**Task requirements**:
Output the whole listing below. Keep it exact.

----- Dataset excerpts

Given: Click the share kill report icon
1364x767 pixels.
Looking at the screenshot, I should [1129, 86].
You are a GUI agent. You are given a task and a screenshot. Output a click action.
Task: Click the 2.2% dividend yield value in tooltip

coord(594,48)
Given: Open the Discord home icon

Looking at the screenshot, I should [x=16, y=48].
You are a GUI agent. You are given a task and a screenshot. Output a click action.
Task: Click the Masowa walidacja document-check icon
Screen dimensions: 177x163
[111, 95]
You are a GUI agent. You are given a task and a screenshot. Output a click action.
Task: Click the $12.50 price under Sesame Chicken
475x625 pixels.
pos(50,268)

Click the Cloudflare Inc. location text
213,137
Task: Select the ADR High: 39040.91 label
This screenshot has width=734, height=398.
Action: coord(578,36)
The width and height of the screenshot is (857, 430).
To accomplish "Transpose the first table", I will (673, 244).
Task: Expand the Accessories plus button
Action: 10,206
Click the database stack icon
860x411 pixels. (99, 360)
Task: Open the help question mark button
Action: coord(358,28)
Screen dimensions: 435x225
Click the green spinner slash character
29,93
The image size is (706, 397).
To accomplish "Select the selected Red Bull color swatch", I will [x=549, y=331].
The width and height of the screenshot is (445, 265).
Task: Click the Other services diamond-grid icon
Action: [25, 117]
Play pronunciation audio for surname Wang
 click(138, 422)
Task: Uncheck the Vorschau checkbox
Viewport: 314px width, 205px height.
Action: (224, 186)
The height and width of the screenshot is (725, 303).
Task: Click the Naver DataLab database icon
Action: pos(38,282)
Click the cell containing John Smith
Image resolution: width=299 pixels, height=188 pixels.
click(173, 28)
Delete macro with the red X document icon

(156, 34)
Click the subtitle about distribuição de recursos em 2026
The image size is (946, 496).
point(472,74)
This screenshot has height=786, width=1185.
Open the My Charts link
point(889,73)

----------

**Your solution**:
Given: Click the share kill report icon
1364x767 pixels.
Looking at the screenshot, I should [1129, 86].
You are a GUI agent. You are given a task and a screenshot. Output a click action.
Task: Click the 2.2% dividend yield value in tooltip

coord(594,48)
Given: Open the Discord home icon

Looking at the screenshot, I should [x=16, y=48].
You are a GUI agent. You are given a task and a screenshot. Output a click action.
Task: Click the Masowa walidacja document-check icon
Screen dimensions: 177x163
[111, 95]
You are a GUI agent. You are given a task and a screenshot. Output a click action.
Task: Click the $12.50 price under Sesame Chicken
475x625 pixels.
pos(50,268)

Click the Cloudflare Inc. location text
213,137
Task: Select the ADR High: 39040.91 label
This screenshot has width=734, height=398.
Action: coord(578,36)
The width and height of the screenshot is (857, 430).
To accomplish "Transpose the first table", I will (673, 244).
Task: Expand the Accessories plus button
Action: 10,206
Click the database stack icon
860x411 pixels. (99, 360)
Task: Open the help question mark button
Action: coord(358,28)
Screen dimensions: 435x225
Click the green spinner slash character
29,93
The image size is (706, 397).
To accomplish "Select the selected Red Bull color swatch", I will [x=549, y=331].
The width and height of the screenshot is (445, 265).
Task: Click the Other services diamond-grid icon
Action: [25, 117]
Play pronunciation audio for surname Wang
 click(138, 422)
Task: Uncheck the Vorschau checkbox
Viewport: 314px width, 205px height.
Action: (224, 186)
The height and width of the screenshot is (725, 303).
Task: Click the Naver DataLab database icon
Action: pos(38,282)
Click the cell containing John Smith
Image resolution: width=299 pixels, height=188 pixels.
click(173, 28)
Delete macro with the red X document icon

(156, 34)
Click the subtitle about distribuição de recursos em 2026
The image size is (946, 496).
point(472,74)
This screenshot has height=786, width=1185.
Open the My Charts link
point(889,73)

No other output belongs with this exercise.